MATERIAL SUPPLIED below:

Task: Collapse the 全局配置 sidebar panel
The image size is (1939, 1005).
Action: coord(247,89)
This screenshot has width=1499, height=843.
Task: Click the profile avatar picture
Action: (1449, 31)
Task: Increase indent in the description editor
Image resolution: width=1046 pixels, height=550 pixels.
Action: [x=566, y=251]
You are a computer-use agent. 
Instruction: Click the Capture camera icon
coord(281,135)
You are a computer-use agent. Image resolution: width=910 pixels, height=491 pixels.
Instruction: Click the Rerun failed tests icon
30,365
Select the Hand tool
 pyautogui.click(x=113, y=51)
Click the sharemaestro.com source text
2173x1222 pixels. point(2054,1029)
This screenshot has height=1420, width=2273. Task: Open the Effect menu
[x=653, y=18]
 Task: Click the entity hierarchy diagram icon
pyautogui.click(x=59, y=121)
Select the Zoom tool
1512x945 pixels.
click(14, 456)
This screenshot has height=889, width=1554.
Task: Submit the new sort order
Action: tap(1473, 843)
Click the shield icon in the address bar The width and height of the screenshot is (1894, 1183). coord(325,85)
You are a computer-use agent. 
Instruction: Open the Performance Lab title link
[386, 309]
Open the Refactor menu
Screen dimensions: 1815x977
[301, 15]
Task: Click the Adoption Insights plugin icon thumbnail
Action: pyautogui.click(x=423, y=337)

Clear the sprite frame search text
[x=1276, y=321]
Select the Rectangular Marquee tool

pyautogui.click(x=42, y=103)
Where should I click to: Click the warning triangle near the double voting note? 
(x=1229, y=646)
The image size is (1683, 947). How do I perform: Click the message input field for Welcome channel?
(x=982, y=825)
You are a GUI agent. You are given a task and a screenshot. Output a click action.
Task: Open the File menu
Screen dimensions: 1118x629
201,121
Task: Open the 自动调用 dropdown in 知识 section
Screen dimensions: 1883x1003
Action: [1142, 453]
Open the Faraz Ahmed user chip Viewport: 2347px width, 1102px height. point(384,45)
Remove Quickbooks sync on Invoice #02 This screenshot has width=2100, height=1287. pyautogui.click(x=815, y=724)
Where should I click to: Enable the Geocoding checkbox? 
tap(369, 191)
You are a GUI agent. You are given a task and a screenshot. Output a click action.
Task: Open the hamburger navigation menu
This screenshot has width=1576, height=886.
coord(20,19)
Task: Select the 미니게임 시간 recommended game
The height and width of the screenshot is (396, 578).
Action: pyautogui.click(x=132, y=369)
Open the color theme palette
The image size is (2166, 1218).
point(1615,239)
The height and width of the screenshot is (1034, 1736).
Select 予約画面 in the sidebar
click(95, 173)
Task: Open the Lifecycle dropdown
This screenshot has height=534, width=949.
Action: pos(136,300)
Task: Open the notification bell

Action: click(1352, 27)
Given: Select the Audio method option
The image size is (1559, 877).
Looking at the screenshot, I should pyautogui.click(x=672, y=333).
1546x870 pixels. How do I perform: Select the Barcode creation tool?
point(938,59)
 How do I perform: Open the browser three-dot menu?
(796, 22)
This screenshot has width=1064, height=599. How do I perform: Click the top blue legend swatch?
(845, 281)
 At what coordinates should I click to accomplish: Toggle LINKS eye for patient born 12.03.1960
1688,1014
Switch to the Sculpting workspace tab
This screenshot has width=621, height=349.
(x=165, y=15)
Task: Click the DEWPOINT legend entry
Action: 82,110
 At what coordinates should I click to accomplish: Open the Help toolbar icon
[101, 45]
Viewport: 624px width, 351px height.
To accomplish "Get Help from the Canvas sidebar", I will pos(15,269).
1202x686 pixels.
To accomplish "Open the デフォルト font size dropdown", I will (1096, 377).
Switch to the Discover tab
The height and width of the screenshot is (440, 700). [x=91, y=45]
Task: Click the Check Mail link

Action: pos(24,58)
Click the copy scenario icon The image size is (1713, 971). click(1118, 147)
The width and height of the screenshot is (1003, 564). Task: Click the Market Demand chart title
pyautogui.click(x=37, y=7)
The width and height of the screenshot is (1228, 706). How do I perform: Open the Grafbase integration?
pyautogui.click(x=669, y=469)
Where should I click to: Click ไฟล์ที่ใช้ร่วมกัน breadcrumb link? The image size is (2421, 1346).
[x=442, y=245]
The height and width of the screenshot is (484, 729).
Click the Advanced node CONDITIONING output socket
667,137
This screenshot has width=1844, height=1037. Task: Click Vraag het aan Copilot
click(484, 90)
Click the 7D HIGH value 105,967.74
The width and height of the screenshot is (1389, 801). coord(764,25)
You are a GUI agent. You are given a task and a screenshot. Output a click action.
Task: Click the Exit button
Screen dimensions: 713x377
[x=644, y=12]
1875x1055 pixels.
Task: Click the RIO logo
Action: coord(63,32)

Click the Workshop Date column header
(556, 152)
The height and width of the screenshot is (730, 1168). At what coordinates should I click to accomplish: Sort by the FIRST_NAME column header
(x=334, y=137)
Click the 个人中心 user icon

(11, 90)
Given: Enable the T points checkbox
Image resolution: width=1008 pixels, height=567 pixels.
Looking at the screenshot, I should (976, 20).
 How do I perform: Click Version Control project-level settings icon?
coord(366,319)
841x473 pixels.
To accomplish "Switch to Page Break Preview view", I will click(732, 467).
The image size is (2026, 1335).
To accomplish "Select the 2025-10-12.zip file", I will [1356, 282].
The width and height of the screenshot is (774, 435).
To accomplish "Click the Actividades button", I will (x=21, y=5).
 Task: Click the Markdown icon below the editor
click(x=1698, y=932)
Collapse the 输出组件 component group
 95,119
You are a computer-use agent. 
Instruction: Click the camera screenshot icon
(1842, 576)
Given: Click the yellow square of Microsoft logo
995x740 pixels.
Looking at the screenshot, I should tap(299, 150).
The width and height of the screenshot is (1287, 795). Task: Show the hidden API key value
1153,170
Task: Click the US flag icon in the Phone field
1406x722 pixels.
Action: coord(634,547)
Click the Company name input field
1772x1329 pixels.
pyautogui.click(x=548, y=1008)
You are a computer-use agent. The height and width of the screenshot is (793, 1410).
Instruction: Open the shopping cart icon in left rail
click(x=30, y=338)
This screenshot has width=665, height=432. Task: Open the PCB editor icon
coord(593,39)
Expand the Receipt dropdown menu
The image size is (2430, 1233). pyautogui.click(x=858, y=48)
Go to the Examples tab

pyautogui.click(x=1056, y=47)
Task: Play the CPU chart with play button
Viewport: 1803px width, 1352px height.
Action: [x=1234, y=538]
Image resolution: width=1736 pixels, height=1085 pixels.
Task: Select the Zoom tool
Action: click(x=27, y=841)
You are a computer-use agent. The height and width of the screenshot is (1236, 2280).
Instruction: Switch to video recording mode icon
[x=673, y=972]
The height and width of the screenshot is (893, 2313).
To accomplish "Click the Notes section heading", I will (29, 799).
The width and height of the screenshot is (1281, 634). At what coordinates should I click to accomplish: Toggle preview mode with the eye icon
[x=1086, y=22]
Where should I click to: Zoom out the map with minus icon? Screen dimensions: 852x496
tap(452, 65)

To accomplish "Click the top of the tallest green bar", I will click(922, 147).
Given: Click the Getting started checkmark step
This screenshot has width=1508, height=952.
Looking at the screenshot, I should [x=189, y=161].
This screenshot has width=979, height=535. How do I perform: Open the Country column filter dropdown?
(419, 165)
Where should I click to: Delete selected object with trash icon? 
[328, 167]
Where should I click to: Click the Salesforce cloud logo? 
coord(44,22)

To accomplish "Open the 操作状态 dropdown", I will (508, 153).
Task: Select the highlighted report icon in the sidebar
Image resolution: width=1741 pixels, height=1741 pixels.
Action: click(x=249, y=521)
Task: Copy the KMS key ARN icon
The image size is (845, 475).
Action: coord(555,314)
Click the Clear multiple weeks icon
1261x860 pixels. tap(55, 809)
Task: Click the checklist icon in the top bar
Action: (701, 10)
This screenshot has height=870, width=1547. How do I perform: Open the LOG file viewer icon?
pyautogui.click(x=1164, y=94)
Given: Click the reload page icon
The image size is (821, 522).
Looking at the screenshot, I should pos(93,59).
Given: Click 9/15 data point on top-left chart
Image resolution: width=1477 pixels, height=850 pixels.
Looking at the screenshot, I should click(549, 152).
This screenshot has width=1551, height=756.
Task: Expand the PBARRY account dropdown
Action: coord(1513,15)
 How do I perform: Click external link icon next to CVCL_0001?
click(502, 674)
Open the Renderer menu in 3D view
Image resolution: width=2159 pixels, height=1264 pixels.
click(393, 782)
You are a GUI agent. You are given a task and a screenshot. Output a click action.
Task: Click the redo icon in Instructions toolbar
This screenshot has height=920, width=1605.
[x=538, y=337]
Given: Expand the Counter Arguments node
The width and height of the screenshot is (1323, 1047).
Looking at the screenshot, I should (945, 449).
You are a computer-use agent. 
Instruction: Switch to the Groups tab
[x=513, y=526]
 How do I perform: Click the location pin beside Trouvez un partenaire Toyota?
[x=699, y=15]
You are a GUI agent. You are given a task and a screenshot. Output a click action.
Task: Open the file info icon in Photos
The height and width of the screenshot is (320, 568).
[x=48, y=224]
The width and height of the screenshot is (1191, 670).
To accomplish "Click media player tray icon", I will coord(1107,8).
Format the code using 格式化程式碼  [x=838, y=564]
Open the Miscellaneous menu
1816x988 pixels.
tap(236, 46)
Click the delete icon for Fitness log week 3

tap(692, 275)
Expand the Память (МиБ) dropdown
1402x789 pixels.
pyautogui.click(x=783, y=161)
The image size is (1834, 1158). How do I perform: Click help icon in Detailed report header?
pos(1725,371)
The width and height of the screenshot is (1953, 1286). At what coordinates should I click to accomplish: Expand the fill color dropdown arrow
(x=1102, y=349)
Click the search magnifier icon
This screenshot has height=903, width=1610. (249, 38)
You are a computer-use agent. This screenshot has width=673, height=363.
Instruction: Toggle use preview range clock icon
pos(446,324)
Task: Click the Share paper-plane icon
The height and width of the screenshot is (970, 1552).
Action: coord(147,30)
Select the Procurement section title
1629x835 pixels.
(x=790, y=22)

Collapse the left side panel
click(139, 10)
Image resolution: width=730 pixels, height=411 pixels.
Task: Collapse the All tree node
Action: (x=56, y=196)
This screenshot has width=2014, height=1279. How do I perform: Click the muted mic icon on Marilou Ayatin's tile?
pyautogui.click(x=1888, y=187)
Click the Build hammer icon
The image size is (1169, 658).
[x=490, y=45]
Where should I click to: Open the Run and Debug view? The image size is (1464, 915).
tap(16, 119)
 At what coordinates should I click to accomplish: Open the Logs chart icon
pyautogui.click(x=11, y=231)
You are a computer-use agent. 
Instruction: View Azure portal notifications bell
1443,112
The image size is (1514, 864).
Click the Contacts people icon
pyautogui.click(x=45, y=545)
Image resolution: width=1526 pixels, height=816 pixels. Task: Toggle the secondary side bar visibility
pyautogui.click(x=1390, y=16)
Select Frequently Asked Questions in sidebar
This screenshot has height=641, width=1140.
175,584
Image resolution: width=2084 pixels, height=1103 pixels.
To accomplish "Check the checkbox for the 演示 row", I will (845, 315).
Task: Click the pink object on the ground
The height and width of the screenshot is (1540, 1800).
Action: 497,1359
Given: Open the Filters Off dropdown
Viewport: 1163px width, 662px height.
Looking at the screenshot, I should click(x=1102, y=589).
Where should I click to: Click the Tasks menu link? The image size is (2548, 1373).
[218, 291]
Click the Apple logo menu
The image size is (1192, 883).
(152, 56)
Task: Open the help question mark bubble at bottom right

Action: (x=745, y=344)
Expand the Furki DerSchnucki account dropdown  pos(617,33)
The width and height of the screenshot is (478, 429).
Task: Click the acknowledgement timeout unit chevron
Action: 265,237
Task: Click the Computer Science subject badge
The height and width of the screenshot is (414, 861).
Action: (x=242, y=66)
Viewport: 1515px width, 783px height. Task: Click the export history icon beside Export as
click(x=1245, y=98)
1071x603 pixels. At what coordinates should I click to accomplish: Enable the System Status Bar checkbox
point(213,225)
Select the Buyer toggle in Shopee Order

End of MATERIAL SUPPLIED.

> [TASK DESCRIPTION]:
Count each line above where the word "will" appears, and answer with nothing except that count.

> [RESPONSE TO THE EXERCISE]:
10